My Story – Submitted by: James
I have cerebral palsy and started life at a special school in Chicago where the physical therapy staff routinely diapered the kids who had accidents. This was nearly 60 years ago. Some of the students wore diapers regularly. As a deterrent, I suppose, they made fun of the kids who had the occasional accident. The method of humiliating punishment was general. Boys were made to feel sissies, changed into girls’ underwear; girls and boys ridiculed as babies (“How many babies need changing?”), and shaming was applied as a general deterrent. Maybe it worked in a number of cases. But I have come to believe it was precisely the wrong way to address the problem. At the time there was only one other special elementary school in the city’s public school system.

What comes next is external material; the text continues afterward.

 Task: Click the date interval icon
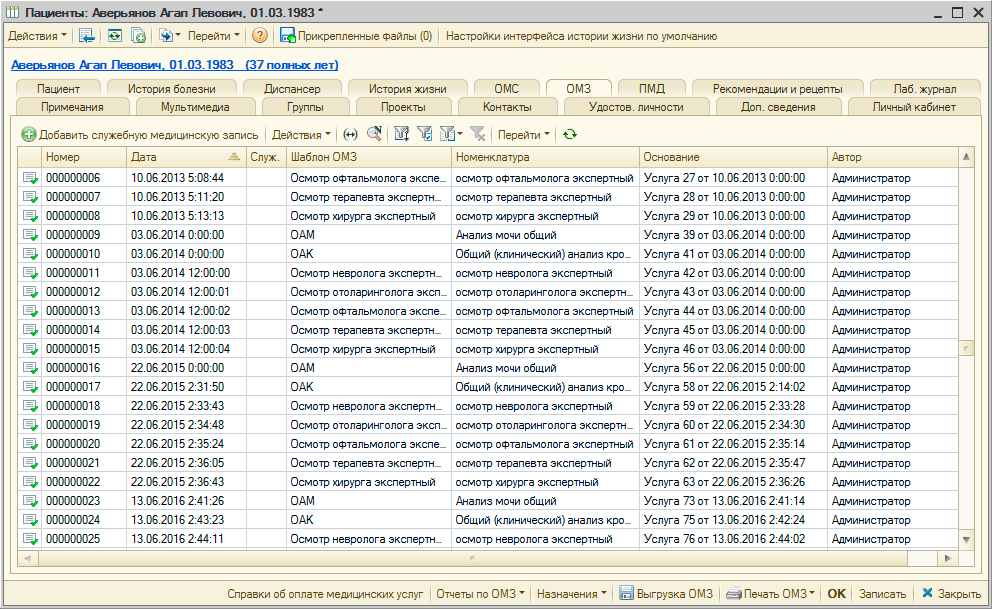tap(350, 134)
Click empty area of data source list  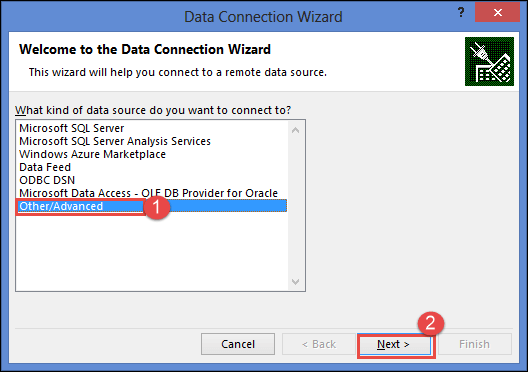[x=152, y=251]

The teasing, I believe, amounted to physical abuse. Because of my disability, I have been unable to have a sexual partner — based entirely on the memories of how I was diapered as a kid. I don’t involve anyone in my intimate life, and I have long come to terms with this. Perhaps the physio staff was acting in good faith, without malice. I just think shaming a disabled person in this way is altogether inappropriate.
I was humiliated as a child to such an extent that it has scarred me for life. I may say that I’ve never passed the scarring onto anyone else, and, in more recent years, when I have had to wear diapers when travelling distances, my doctor and the pharmacists involved have treated this in the same way they have treated protective clothing. It also helps that manufacturers have done their best to make pad protection as close to normal underwear as possible, and attitudes have followed suit. At the time I was speaking about earlier, disabled people were more seen like monsters, and their needs ridiculed as monstrous.
I went on to do graduate work and became a professional writer. In my graduate work I studied an Irish writer (George Shiels) who was both disabled and incontinent. He described his situation as galling and could not go far from his village, ever. But he was genuinely accepted among a small circle of family and friends–model behavior, I think you will agree, for all incontinent sufferers.
I would very much like to know if there are others who had this experience in their childhood.